Your assignment
Write out, from the entries below, exactly the lines that run between the lines holding "Image resolution: width=1190" and "Open downloads with", inclusive, and stop there.

Start of Dataset records

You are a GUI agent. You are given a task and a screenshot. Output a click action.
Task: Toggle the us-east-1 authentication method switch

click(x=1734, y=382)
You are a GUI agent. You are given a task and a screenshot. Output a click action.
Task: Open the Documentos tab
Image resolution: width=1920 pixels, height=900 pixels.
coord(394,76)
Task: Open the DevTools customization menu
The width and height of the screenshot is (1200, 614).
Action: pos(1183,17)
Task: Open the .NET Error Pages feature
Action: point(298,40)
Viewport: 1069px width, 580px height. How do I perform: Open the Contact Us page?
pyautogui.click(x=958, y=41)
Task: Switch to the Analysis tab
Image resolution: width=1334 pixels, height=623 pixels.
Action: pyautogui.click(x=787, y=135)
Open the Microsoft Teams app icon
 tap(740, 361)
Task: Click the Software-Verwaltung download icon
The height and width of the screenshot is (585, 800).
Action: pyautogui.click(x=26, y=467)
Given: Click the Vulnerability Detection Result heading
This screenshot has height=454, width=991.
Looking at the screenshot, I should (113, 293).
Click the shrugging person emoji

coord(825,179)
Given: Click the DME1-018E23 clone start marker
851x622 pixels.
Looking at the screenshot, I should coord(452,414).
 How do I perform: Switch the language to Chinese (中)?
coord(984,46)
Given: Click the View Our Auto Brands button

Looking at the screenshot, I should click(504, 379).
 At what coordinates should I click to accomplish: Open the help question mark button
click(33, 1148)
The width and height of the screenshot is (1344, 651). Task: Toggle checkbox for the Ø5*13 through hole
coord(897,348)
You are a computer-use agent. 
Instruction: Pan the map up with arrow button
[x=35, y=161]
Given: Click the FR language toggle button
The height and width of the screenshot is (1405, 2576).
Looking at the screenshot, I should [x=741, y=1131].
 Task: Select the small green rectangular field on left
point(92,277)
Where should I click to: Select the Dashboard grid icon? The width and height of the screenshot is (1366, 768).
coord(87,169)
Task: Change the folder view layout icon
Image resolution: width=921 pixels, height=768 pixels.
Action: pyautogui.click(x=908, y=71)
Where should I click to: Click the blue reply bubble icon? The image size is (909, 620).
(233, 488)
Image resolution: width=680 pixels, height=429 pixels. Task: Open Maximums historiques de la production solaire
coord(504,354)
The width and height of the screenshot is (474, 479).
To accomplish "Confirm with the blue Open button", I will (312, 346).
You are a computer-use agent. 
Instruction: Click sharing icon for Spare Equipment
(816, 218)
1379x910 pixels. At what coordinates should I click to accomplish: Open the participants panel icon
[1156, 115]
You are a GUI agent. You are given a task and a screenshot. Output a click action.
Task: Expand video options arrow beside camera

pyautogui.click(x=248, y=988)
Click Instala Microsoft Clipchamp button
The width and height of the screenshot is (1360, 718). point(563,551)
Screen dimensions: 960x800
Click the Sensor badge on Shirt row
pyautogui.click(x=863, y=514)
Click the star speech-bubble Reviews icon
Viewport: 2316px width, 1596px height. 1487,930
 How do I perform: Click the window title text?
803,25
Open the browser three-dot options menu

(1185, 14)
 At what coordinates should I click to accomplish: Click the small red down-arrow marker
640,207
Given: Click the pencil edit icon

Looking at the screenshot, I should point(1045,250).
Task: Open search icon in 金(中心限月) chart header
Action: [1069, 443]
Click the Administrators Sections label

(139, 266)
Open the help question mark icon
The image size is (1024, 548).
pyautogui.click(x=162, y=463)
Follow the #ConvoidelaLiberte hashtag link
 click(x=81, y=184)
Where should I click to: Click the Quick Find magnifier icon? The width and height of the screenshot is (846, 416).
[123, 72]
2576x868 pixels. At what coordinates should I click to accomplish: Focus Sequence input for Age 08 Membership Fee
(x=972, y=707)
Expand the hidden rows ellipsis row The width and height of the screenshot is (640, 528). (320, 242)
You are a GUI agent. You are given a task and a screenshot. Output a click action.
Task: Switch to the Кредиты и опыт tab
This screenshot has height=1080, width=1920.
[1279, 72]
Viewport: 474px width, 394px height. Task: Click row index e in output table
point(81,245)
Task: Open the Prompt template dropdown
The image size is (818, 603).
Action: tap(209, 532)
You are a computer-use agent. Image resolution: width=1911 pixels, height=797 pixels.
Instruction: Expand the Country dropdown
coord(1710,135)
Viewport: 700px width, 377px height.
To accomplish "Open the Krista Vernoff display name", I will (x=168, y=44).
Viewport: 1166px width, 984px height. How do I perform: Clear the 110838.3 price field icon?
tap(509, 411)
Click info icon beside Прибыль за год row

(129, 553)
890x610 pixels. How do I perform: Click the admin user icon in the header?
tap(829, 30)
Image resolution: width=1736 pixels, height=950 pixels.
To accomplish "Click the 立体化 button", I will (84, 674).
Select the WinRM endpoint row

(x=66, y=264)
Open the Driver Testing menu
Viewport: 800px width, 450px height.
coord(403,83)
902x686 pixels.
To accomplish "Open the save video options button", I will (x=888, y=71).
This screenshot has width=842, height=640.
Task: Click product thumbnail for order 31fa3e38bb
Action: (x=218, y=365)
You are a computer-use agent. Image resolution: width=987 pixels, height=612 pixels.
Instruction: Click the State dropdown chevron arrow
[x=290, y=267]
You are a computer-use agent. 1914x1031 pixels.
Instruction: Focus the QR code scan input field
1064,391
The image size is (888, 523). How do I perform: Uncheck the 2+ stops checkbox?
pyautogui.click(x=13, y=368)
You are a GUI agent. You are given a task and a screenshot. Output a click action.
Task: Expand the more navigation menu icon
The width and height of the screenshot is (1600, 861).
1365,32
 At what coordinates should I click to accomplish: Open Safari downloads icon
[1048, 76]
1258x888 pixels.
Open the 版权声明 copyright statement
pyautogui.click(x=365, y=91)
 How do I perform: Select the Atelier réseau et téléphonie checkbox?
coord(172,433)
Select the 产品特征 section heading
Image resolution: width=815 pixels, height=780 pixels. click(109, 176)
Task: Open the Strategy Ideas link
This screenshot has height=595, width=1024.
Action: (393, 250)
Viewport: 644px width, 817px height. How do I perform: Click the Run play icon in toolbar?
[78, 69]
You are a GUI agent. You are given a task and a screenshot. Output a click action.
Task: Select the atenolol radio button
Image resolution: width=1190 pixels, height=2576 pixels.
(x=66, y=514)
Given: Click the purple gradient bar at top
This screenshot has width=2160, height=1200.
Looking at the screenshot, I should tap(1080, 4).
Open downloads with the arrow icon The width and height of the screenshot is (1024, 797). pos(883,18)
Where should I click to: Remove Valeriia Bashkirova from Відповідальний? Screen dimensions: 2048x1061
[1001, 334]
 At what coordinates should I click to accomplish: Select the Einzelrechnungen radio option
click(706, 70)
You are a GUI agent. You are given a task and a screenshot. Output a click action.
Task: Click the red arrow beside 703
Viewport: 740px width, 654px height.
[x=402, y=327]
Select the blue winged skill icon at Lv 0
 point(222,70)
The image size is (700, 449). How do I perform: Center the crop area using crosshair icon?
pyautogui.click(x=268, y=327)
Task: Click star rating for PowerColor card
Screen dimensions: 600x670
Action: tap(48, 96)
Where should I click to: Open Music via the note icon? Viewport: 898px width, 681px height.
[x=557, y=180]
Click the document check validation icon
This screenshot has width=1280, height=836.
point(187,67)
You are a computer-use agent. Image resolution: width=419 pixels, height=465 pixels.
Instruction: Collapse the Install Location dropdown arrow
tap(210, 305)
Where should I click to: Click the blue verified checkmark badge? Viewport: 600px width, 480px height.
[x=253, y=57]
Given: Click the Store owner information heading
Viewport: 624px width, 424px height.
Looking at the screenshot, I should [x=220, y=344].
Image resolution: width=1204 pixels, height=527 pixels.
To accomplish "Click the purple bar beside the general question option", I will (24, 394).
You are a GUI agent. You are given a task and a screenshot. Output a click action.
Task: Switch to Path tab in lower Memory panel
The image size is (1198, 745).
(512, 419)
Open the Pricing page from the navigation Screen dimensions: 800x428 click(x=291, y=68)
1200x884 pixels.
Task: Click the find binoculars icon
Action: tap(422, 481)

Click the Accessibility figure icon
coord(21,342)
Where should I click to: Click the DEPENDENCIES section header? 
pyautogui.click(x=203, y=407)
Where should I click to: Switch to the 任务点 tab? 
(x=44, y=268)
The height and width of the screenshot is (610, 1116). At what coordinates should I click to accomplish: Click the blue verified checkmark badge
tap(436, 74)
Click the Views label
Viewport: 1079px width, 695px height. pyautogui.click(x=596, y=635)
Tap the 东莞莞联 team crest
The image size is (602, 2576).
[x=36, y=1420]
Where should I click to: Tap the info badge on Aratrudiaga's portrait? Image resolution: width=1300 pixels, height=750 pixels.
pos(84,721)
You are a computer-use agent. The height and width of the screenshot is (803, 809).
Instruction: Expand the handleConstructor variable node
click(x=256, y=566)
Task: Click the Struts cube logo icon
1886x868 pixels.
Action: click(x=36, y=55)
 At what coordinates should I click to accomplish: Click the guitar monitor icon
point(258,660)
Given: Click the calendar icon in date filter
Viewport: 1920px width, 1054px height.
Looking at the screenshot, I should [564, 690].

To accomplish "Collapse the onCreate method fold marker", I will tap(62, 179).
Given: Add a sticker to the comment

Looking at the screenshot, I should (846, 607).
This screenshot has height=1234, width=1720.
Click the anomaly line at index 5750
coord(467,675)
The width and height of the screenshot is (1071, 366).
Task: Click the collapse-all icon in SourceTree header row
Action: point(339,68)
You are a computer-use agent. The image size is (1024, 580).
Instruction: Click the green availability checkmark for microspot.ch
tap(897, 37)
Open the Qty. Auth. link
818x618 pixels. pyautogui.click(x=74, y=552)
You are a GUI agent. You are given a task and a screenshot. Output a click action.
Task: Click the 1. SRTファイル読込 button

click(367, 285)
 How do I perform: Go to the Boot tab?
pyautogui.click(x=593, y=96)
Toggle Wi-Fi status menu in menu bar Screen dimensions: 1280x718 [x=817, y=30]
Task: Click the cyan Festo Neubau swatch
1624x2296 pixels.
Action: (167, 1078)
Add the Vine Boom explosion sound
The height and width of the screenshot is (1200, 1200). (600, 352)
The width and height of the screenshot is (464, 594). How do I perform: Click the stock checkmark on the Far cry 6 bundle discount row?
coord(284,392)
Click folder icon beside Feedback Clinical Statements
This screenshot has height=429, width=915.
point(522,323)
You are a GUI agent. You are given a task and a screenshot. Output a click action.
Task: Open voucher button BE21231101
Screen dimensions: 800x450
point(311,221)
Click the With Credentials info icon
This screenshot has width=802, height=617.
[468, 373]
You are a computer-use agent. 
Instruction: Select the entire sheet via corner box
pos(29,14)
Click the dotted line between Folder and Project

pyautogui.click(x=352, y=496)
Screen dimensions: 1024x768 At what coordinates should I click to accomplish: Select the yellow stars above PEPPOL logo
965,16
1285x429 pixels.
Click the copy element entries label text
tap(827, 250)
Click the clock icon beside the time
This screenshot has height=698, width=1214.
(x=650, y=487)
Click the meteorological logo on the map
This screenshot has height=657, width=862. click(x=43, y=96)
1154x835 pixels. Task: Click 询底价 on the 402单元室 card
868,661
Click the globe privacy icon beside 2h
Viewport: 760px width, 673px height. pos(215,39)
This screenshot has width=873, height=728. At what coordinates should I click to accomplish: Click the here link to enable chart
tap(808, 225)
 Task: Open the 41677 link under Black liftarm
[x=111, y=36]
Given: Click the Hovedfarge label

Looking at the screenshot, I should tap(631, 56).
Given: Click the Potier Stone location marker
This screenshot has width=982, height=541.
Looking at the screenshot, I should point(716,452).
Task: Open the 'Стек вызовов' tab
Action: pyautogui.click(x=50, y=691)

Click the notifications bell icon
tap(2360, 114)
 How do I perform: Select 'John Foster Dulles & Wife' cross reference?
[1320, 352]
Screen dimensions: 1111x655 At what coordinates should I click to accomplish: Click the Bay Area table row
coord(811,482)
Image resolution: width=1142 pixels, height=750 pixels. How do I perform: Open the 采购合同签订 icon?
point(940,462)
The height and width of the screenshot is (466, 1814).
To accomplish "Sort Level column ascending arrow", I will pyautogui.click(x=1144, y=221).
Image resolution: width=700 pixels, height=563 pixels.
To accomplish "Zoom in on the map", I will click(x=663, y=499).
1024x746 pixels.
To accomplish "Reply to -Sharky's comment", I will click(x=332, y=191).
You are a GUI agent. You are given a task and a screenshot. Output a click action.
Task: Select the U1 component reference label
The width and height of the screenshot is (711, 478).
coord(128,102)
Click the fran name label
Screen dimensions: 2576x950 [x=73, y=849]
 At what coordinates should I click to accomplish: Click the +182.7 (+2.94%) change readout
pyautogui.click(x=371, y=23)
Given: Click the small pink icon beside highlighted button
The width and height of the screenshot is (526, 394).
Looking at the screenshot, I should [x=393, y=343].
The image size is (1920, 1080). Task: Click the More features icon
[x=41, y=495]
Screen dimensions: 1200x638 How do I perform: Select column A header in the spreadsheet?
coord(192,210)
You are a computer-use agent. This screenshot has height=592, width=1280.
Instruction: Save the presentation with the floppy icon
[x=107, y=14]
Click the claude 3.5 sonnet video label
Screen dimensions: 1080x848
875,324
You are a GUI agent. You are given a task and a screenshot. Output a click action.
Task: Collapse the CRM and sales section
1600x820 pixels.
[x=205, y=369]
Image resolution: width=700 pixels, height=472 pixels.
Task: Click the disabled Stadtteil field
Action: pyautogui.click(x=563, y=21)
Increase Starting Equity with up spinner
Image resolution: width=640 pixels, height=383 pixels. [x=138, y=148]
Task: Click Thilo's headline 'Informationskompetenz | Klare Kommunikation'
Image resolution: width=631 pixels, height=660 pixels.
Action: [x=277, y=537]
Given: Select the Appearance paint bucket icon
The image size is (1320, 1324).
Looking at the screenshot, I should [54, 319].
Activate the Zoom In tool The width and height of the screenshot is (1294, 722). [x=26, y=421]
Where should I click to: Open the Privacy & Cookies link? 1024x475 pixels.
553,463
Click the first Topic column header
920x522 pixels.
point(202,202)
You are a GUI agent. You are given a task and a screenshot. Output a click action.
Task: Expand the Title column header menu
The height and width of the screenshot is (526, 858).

End of Dataset records

Reply to the task
Image resolution: width=1190 pixels, height=2576 pixels.
(x=66, y=514)
Given: Click the purple gradient bar at top
This screenshot has width=2160, height=1200.
Looking at the screenshot, I should tap(1080, 4).
Open downloads with the arrow icon The width and height of the screenshot is (1024, 797). pos(883,18)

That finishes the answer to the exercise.